Basically, I tried to reformat my verbatim 2GB USB drive from NTFS to NTFS by right-clicking it from my computer and using the format option on Windows Vista. For some reason, a popup message showed up after a while that stated that windows was unable to complete the formatting. 

So, I went to Disk Management and tried to format it again. This time i noticed my usb changed from NTFS to RAW. I chose the formatting option in Disk Management and the formatting still failed, the same popup message showed up stating that windows was unable to complete the formatting.

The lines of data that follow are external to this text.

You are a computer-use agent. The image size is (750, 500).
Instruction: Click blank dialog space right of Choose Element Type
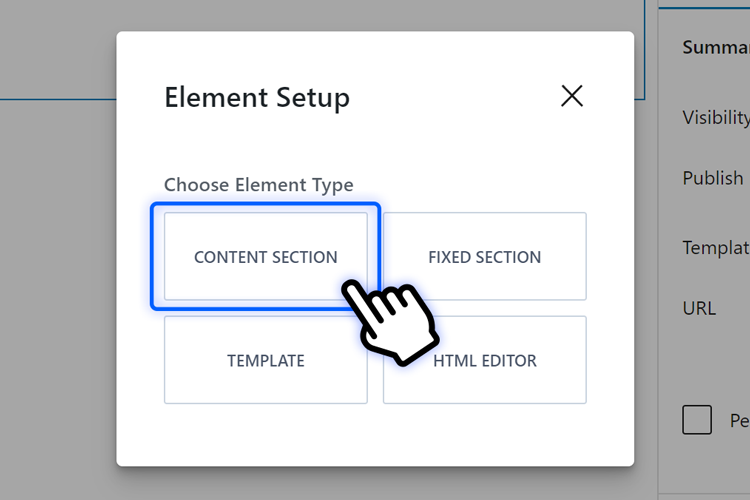(x=480, y=185)
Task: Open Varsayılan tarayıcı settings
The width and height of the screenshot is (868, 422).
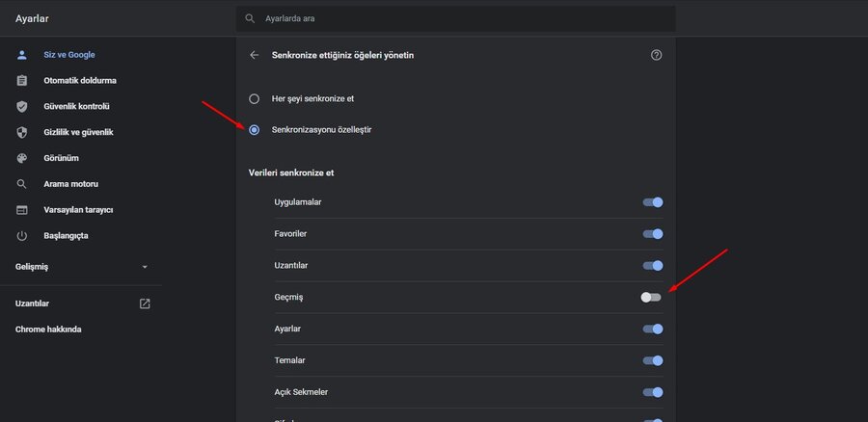Action: 78,210
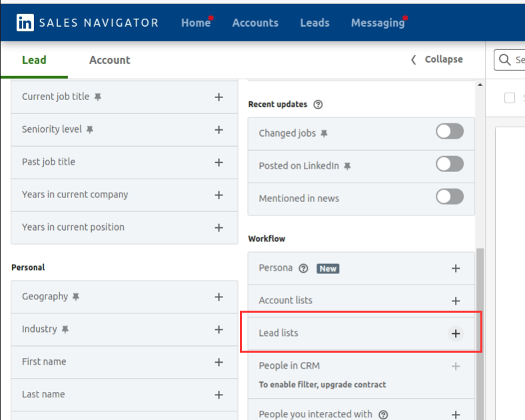Enable the Changed jobs toggle

[x=449, y=132]
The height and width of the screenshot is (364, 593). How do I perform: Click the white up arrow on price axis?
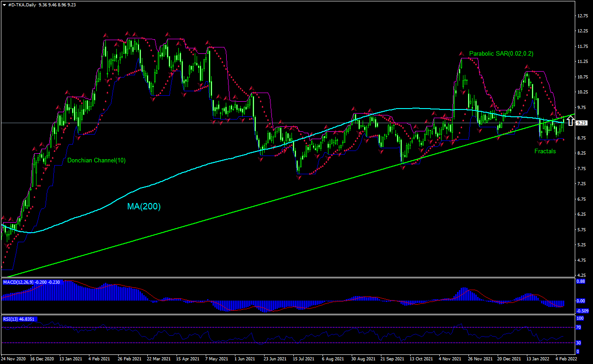[x=571, y=121]
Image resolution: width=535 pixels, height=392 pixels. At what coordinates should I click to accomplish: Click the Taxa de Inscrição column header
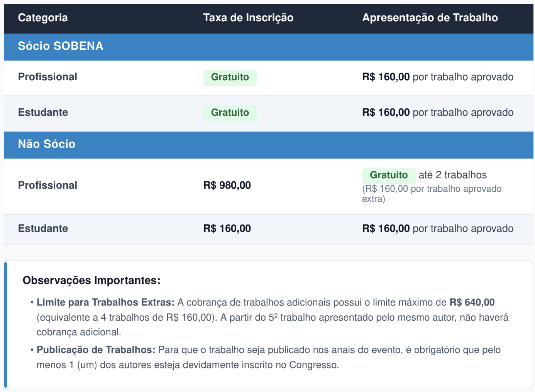248,18
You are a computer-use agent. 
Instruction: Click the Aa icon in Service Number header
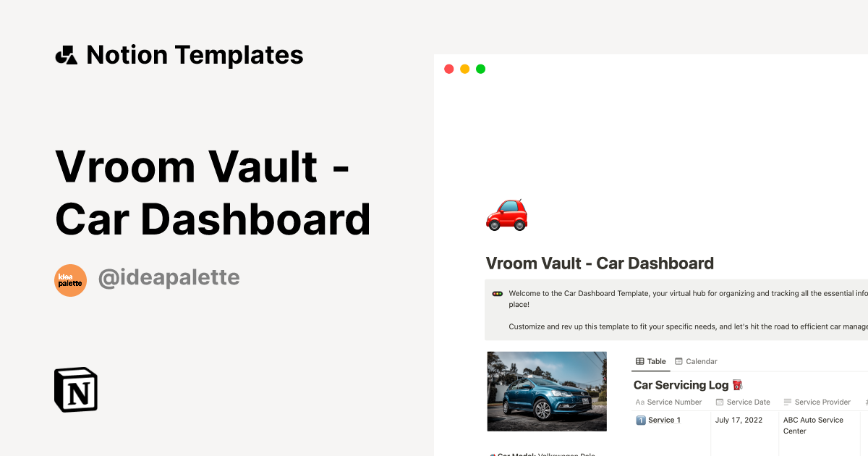click(x=640, y=401)
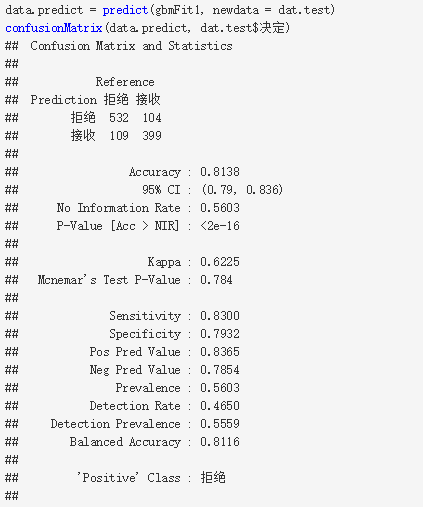Select the Neg Pred Value 0.7854
The height and width of the screenshot is (507, 423).
tap(220, 370)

Is there anyway I can format my usb?


----------



## jdf335

bump please, can anyone help? Is there anyway i can convert from RAW to FAT32 or NTFS?


----------



## dai

see if this helps

http://www.ntfs.com/quest22.htm


----------



## jdf335

dai said:


> see if this helps
> 
> http://www.ntfs.com/quest22.htm


Tried this method and quick formatting and formatting without quick formatting failed. "Windows was unable to complete the format"


----------



## dai

i will pm someone to come into the thread


----------



## raptor_pa

From NTFS to NTFS? Not sure why you are trying to format it, it could be something in the drive's wear leveling preventing it from formatting. You could try fat32 then use the convert command to change it to NTFS. If that fails, then delete the partition and recreate it and format. ( Pick MBR partition table NOT GUID partitioning)


----------



## jdf335

raptor_pa said:


> From NTFS to NTFS? Not sure why you are trying to format it, it could be something in the drive's wear leveling preventing it from formatting. You could try fat32 then use the convert command to change it to NTFS. If that fails, then delete the partition and recreate it and format. ( Pick MBR partition table NOT GUID partitioning)

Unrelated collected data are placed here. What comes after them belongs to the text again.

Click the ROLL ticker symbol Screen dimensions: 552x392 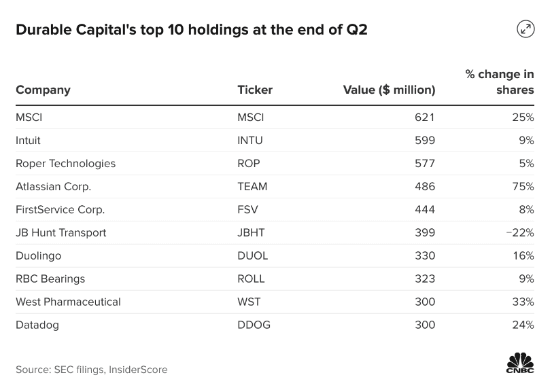251,279
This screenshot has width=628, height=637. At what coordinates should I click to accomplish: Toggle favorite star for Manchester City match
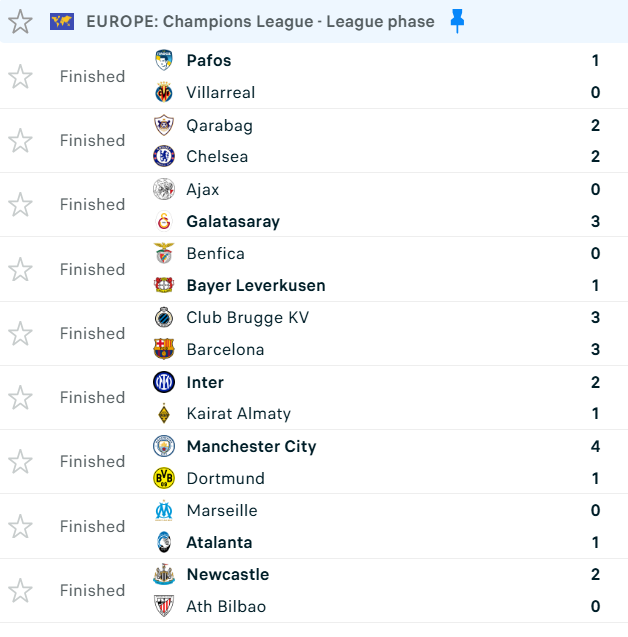tap(20, 462)
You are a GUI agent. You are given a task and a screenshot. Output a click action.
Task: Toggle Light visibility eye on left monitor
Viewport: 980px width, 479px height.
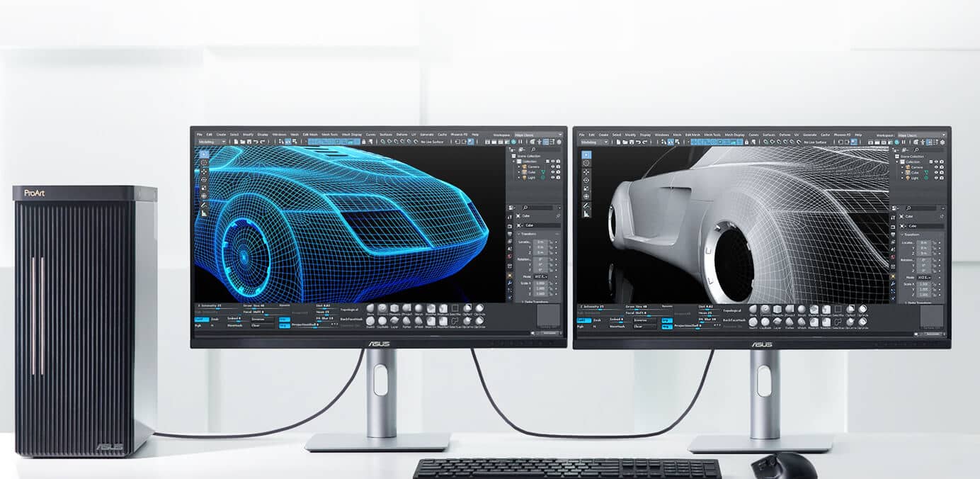[552, 179]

The reason i chose to format from NTFS to NTFS is because my usb became i couldn't save files in my usb after converting FAT32 into NTFS in windows unless if i make a folder and someone told me if I reformat it using Vista, the problem would be gone.

The problem is I can't convert to any format because my usb's format changed to RAW. Command states that "491456 bad sectors were encountered during the format. These sectors cannot be guaranteed to have been cleaned. Invalid media or Track 0 bad - disk unsuable." after i try to format drive to any format.


----------



## jdf335

bump please


----------



## dai

is there a write protection switch on the side of the drive

is the drive under warranty


----------



## TerraFirma

Hey this may be of some assistance.

Recovering broken, unformattable, and ghost usb flash drives.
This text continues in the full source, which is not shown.